Flugplatz
Der Luftsportverein Lüneburg e.V. besteht seit 1950 und ist auf dem Sonderlandeplatz Lüneburg (ICAO-Code: EDHG) im Osten der Stadt zu Hause. Er liegt zwischen der B4 im Westen, der Theodor Körner- Kaserne im Norden, dem Elbe- Seitenkanal im Osten und einem Industrie-/Gewerbegebiet im Süden.

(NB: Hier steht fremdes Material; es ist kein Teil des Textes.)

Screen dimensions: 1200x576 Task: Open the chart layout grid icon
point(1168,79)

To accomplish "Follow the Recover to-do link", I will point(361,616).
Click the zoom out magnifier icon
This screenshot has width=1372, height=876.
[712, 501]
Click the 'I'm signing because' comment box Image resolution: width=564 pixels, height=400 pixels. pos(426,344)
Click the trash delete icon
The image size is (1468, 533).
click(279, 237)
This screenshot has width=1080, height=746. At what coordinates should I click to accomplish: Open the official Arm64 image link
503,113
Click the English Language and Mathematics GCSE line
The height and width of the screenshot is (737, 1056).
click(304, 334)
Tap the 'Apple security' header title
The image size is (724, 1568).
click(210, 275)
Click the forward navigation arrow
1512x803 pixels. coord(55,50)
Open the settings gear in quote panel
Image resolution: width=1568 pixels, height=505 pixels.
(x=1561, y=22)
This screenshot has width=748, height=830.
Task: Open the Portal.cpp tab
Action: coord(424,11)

Am Platz finden Motor-, Segel-, Motorsegel- und Ultraleichtflugbetrieb statt. Die Graslandebahn wird von allen Sparten des Vereins gemeinsam genutzt.
Die reizvolle historische Altstadt in Lüneburg lädt zu einem Besuch aus der Luft ein, und für Flieger die einen etwas längeren Aufenthalt haben wollen bieten wir auch Übernachtungsmöglichkeiten direkt am Platz an. Es gibt keine Kontrollzone in der Umgebung die Einfluss auf den Flugbetrieb hätte. Zu beachten sind nur das Sperrgebiet um das Kernkraftwerk "Krümmel" an der Elbe sowie das Motorflugverbot in der Mittagszeit aus Rücksicht auf die Einwohner der Stadt. Für Segelflieger ist die Lüneburger Heide im Südwesten interessant, die thermisch gut nutzbar und daher attraktiv für Streckenflüge ist.
Infos für Segelflieger
Bei uns wird an der Winde nördlich der Hauptbahn gestartet. Bei einer Schleppstrecke von knapp 1000m werden je nach Wind und Flugzeugtyp Ausklinkhöhen von ca. 300- 500m erreicht. Für Segler gilt die Nordplatzrunde. Der gesamte Flugfunkverkehr läuft über die Frequenz 122,175 MHz ab. Der Rufname für den Segelflugstart ist "Lüneburg BODEN". Die Absprache von Flugleiter und Segelflugstart ermöglicht es das die Hauptbahn auch von den Segelfliegern zur Landung genutzt wird. Bei beiden Landerichtungen können aufgrund des Lärmschutzwalls an der B4 und der Waldkante im Osten Verwirbelungen im Endteil auftreten.